Thu, 24/01/2008 - 06:00
Protean Investment Risks, a company newly formed to offer specialist financial risk insurance products, has launched a policy designed to protect hedge fund investors from losses occurring as a direct consequence of a fraud perpetrated by a hedge fund manager or other employee.
The policy, also known as Protean, is billed as the first of its kind to target all hedge fund investors, both corporate entities and individuals. Potential clients include funds of funds, family offices, pension funds, educational establishments and high net worth individuals.
Protean, which was developed over an 18-month period following in-depth discussions with hedge fund investors and advisers, is able to cover funds wherever in the world they are established. The idea was prompted by the experience of a substantial hedge fund investor who suffered a significant financial loss as a result of fraud at the Lancer Offshore hedge fund.
London-based Protean Investment Risks is a private company headed by Nathan Sewell, who has 18 years of experience in the insurance industry, and Jason Edwards. The Protean policy is supported by a panel of insurers including lead underwriters Catlin Group and Great Lakes Reinsurance (UK), part of Munich Re, as well as Lloyd's of London insurers.
'We are proud to introduce this innovative insurance product, which has been designed to provide comfort to investors wishing to benefit from the advantages of investing in hedge funds,' says managing director Sewell.
'Discussions with a variety of hedge fund investors led to its genesis and we have encountered a strong appetite for a policy of this kind - particularly as currently nothing like it is available in the industry.
'We have a product that I truly believe to be unique and unrivalled, making the culmination of the 18-month build period worthwhile. We look forward to establishing it in the coming year as an essential policy for all hedge fund investors.'
Jonathan Kennett of Munich Re says: 'We are delighted to provide support in bringing the Protean product to market. This is a significant insurance product for investors in hedge funds and is a further example where Munich Re, through its primary insurance operations, is expanding its activities into niche markets.'
In the past 10 years, corporates and individuals investing in the hedge fund sector have been defrauded of some USD9bn, according to the US Securities and Exchange Commission's litigation release archives.
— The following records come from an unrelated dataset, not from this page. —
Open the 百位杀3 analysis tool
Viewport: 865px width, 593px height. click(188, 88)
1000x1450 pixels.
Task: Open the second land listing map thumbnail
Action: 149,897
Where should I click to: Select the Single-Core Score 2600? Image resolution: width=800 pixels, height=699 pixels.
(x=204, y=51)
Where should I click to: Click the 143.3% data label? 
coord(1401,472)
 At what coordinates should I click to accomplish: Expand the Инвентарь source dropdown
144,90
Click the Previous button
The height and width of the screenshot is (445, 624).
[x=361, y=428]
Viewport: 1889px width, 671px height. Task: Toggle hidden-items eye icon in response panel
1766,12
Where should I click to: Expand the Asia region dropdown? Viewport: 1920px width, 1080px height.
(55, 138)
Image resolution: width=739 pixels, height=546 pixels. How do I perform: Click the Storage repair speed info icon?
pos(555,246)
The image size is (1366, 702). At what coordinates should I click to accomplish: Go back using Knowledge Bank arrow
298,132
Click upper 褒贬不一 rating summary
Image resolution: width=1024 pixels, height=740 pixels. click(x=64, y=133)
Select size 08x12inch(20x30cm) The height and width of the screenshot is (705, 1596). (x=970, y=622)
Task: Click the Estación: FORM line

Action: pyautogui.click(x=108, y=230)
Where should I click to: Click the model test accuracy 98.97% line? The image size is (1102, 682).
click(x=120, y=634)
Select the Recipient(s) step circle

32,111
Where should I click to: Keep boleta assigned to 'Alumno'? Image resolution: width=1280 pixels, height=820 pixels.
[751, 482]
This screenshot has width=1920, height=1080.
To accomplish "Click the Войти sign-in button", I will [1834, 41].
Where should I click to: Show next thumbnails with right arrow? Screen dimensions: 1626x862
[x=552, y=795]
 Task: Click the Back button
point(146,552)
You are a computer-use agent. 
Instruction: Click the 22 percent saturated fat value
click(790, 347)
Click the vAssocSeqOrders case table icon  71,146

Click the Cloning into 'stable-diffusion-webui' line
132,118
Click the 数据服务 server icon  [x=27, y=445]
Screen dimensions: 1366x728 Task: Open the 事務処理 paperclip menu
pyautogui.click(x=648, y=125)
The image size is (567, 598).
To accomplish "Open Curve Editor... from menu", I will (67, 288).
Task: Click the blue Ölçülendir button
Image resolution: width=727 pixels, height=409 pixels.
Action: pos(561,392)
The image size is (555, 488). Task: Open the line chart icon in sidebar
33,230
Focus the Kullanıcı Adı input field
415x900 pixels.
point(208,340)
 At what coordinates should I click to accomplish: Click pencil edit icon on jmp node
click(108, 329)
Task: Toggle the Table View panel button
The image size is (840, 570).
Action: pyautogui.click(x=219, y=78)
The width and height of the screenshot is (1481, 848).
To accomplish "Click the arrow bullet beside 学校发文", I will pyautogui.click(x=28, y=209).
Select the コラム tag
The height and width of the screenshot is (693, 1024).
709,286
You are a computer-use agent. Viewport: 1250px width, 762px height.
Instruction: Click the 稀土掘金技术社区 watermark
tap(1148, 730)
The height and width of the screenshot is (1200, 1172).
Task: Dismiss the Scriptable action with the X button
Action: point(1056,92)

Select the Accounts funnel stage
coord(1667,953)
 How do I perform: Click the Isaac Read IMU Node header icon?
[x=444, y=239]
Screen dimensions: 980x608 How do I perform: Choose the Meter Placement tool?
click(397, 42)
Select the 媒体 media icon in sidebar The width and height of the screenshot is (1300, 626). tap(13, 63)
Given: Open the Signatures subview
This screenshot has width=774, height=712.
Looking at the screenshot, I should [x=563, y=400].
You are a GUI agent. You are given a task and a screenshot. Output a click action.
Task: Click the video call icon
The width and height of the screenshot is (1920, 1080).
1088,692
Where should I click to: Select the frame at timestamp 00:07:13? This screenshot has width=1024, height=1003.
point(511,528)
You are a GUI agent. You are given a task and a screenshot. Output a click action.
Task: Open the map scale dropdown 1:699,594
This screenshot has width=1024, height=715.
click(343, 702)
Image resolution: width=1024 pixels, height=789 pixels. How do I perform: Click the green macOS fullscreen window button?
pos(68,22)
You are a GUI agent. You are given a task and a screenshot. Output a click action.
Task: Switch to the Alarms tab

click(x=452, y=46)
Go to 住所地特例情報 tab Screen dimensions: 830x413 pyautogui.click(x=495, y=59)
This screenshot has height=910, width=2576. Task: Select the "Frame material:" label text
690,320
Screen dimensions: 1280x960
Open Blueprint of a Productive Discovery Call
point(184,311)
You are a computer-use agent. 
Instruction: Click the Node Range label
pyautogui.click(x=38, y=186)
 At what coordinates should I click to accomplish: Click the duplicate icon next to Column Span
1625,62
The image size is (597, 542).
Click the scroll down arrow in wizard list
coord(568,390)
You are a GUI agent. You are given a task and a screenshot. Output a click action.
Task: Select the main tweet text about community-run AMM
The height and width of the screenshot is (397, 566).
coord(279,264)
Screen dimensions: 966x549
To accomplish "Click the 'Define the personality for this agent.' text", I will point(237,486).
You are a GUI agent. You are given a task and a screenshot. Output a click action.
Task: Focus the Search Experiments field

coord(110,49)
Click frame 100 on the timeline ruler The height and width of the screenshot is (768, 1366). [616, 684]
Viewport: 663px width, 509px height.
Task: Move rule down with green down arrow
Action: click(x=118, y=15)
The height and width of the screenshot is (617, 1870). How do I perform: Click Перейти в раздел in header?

The premiums for a Protean policy are determined by analysis of key risk factors attached to the investor's portfolio, including geography, strategy and investment quantum. Underwriting is based upon the portfolio of hedge fund investments at the time of application.
Sewell, who was most recently as a director with London underwriting agency Dual Corporate Risks, began his career in 1989 and has worked for global insurance brokers Aon and Willis. At Aon, he pioneered early investment-related insurance products such as representations and warranties cover for merger and acquisition deals, and at Willis he headed the mergers and acquisitions and directors' and officers' liability divisions.
Edwards joined Protean as business development director from Willis's financial and executive risks practice, where he was director of product marketing. He previously spent more than a decade as a head-hunter specialising in the insurance sector.